Welcome to Vine to Wine, this is your host Linda Moran, and today we are going to discuss Easter Brunch and Dinner, and the wines that go with it.
The Easter weekend is upon us and it is a time when many of us get together with friends and family to share a meal. Probably the most common get together is Brunch. But at that time it may still a bit early for anything to heavy. The Mimosa, a combination of sparkling wine and orange juice, is always refreshing. It is great when made with a low alcohol Moscato d'Asti from Italy. Moscato is also good with a float of cranberry juice on top. Brunch foods are extremely varied, but one item that I to bake is an applesauce cake. They are simple and there is no need to frost them. They are a nice Brunch cake, as a slice is equally as good with an omelet, as it is with fresh fruit salad or quiche. If your Brunch fair is a bit more savory - say with a poached salmon - try serving a slightly chilled Rose' or lighter style Pinot Noir.

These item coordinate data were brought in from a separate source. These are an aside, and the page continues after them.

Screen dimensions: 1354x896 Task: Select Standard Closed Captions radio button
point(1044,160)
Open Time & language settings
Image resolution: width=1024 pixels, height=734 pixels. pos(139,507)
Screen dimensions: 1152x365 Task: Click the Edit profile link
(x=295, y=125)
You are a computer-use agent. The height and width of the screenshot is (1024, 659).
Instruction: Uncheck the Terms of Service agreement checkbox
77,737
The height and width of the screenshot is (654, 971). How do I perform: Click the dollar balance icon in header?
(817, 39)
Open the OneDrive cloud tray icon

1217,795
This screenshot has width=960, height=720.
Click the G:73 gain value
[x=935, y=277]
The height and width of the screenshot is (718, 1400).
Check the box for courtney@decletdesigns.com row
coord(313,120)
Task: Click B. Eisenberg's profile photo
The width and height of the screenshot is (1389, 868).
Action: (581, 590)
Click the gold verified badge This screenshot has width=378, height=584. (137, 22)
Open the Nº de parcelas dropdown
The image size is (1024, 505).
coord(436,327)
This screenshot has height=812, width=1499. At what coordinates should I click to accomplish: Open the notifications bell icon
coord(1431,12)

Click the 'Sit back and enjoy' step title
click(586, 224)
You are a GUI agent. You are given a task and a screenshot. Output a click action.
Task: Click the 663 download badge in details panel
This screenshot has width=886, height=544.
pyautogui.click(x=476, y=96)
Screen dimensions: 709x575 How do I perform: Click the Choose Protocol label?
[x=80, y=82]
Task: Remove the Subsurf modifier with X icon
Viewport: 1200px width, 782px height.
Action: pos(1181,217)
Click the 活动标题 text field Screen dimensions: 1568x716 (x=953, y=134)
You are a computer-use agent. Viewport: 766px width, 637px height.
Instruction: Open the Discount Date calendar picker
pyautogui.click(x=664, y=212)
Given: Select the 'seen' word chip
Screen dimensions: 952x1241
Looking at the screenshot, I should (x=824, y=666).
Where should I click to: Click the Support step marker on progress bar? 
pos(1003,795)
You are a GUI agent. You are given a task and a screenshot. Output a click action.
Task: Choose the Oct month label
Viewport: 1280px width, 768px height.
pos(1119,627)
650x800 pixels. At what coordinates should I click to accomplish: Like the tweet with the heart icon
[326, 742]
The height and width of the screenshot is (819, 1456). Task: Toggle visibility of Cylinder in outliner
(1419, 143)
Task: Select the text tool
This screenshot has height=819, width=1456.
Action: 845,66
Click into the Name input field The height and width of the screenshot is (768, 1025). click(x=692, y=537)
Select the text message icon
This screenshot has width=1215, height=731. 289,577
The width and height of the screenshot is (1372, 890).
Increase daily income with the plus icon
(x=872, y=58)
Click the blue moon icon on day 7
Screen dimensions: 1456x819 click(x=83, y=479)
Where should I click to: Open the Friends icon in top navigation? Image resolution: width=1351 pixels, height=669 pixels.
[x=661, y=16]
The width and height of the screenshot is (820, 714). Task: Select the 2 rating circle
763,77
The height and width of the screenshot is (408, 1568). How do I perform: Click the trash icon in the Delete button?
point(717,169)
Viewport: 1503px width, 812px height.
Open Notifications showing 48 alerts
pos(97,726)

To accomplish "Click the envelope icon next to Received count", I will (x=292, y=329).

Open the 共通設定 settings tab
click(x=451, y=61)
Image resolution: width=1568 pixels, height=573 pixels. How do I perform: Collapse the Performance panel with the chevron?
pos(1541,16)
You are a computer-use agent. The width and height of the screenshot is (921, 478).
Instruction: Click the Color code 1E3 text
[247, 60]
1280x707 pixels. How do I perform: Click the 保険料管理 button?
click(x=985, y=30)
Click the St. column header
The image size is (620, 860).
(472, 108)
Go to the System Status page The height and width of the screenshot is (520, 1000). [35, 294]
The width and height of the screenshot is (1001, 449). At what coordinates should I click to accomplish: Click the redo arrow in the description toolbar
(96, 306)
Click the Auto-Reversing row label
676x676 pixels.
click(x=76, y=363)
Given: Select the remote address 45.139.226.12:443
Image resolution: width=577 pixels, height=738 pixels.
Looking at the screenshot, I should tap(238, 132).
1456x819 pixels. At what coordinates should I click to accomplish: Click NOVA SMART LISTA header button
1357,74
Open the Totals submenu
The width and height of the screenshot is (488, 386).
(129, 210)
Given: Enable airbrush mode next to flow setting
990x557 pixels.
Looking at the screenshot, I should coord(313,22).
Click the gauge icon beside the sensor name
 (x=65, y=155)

Many Easter dinners feature Lamb, and there is no hard and fast rule about what to serve. It really depends upon the preparation. I usually serve a blended white like Semillon Sauvignon Blanc or one of the new Chardonnay Viognier blends. For Reds try Pinot Noir or French style Syrah. Whatever you serve, and whatever you drink with it, just make sure that your main focus is upon enjoying your friends and family. Have a wonderful Easter and thank you for joining me on today's Vine to Wine.